Maybe Crossbow was a devout follower of JRR Tolkien’s and loved the Lord of the Rings so much that it was the influence on his politics.
It’s remarkable how well the Denny O’Neil run holds up, given the quality of villains in it. Then again, Daredevil comics do tend to be at their best when Matt is the heel of his own story.
Crossbow isn’t even a particularly good shot, I don’t think he lands a single hit in any of his appearances. You’d think someone would have brought him back to be killed by Bullseye at some point.
It’s similar to O’Neil’s run on Iron Man, although I’d say to a lesser degree. Outside of Obadiah Stane, the villains were certainly the least interesting aspect to O’Neil’s Iron Man, yet his Iron Man is arguably the strongest work on the Iron Man comic.
Guess you could always put him with the stable of “throwing” Marvel B and C level villains.
So there’s Crossbones, Crossbow, and Crossfire.
There’s also Cross, a one-shot Moon Knight villain.
Cross-Wordo, a one-shot evil robot from Marvel’s Fun and Games Magazine.
Lucas Cross, vampire.
Elijah Cross, a mutant who died but was presumably resurrected on Krakoa.

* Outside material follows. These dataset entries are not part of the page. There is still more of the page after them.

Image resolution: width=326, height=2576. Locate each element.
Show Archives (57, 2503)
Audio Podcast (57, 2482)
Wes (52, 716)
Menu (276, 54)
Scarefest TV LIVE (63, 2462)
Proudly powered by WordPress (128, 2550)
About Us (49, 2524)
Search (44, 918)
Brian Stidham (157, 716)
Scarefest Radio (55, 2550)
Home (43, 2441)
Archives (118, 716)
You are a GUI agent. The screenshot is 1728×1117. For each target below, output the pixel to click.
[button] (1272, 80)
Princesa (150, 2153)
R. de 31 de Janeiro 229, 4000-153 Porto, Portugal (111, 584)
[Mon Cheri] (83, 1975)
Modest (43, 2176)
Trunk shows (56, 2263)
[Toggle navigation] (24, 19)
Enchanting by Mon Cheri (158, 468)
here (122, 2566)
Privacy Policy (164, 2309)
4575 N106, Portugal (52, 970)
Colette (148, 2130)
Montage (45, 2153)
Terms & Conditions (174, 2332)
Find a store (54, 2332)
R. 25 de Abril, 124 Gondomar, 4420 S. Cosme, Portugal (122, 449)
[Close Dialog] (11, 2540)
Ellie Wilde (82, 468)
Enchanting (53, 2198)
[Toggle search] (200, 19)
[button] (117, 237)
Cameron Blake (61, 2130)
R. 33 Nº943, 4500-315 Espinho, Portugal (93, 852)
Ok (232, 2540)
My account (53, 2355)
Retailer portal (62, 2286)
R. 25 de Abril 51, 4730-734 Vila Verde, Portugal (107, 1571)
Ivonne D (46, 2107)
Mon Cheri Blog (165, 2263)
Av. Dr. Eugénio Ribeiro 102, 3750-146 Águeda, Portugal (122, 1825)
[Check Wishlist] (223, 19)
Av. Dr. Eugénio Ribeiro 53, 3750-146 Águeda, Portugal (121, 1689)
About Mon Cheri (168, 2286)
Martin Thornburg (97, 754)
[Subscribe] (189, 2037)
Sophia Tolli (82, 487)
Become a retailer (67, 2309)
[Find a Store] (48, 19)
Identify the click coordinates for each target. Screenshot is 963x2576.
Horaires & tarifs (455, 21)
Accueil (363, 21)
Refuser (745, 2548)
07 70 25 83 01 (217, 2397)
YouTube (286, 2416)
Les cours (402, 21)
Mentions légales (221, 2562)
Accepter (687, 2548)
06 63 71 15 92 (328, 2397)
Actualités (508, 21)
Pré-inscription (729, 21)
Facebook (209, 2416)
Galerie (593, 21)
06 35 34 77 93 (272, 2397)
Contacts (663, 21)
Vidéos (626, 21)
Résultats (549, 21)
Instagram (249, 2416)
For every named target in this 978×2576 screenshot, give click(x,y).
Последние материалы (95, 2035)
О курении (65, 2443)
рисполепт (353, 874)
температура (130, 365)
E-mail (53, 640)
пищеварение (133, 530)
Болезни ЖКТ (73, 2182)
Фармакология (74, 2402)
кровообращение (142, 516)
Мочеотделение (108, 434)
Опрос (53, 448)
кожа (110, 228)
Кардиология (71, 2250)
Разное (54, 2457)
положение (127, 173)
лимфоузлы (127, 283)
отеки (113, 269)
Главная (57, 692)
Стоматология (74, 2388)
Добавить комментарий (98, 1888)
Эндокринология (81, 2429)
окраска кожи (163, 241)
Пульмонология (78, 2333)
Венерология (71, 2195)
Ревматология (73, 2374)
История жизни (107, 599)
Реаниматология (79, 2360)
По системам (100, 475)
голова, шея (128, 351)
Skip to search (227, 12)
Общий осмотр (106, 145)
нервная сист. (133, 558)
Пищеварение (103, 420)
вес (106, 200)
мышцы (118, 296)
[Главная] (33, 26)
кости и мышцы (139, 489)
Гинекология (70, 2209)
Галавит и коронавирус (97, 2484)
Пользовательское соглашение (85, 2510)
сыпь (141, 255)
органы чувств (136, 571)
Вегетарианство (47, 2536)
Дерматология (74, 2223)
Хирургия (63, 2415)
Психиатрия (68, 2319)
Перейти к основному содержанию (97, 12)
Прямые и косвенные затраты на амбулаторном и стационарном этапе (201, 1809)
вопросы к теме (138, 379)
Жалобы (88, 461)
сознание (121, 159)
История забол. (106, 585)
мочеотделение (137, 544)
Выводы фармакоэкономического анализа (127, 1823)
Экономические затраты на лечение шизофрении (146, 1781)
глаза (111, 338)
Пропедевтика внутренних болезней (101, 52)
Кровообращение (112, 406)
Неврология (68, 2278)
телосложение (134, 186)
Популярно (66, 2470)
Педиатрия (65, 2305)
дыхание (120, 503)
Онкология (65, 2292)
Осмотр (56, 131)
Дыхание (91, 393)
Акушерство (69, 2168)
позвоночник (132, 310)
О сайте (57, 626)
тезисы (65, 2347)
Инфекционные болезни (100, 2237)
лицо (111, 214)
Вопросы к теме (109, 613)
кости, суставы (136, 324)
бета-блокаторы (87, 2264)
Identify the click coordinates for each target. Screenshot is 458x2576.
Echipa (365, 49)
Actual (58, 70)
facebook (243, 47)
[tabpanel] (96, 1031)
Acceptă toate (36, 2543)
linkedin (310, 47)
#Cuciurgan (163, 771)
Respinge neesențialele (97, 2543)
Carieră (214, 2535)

Barnabus Cross, sinister shark-studying scientist.
For extra fun, there’s also Crossbow, an alternate future cyborg version of Blade.
And let’s PLEASE forget the CROSSING storyline.
When asked how they stay in such good shape, they answer “CrossFit.”
Ahhh!
Oh, what a terrible dream. I was kidnapped by a crap villain named Crossword who said to me, “You are my seven-letter word for a prisoner. Begins with the letter C. What are you?” and I panicked and said “Hostage?” and he got really mad and exclaimed, “I said begins with the letter C fool!” and then he stabbed me repeatedly with a pencil while I screamed “Captive! Captive!”
@Thom – You’re remembering right. Green Arrow’s cowl debuted in The Longbow Hunters. He was always wearing that silly cap up until then.
Has everyone really forgotten to mention Darren Cross of Cross Technologies (Scott Lang’s arch-nemesis) who has obviously been funding this entire conglomeration of Cross-over villains?
Is this guy an intentional Green Arrow stand in, or just a case where Any time you try to refit Robin Hood into a superhero, they’re pretty much going to look like Green Arrow?
Well, probably intentional because the author is Denny O’Neil who was Green Arrow’s most famous embellisher. Although, as pointed out, Oliver Queen wouldn’t take up this costume until the Longbow Hunters. There are points in the story which point to O’Neil playing with the GA formula: a working class guy who takes the side of the aristocracy as opposed to a wealthy gadabout who learns to take up the cause of the downtrodden…although this guy being British once again raises the question as to intentional inversion of GA versus playing with the Robin Hood formula.
Perhaps it’s obvious, but a reactionary pro-establishment Robin Hood is the obverse of Green Arrow’s anti-establishment revolutionary.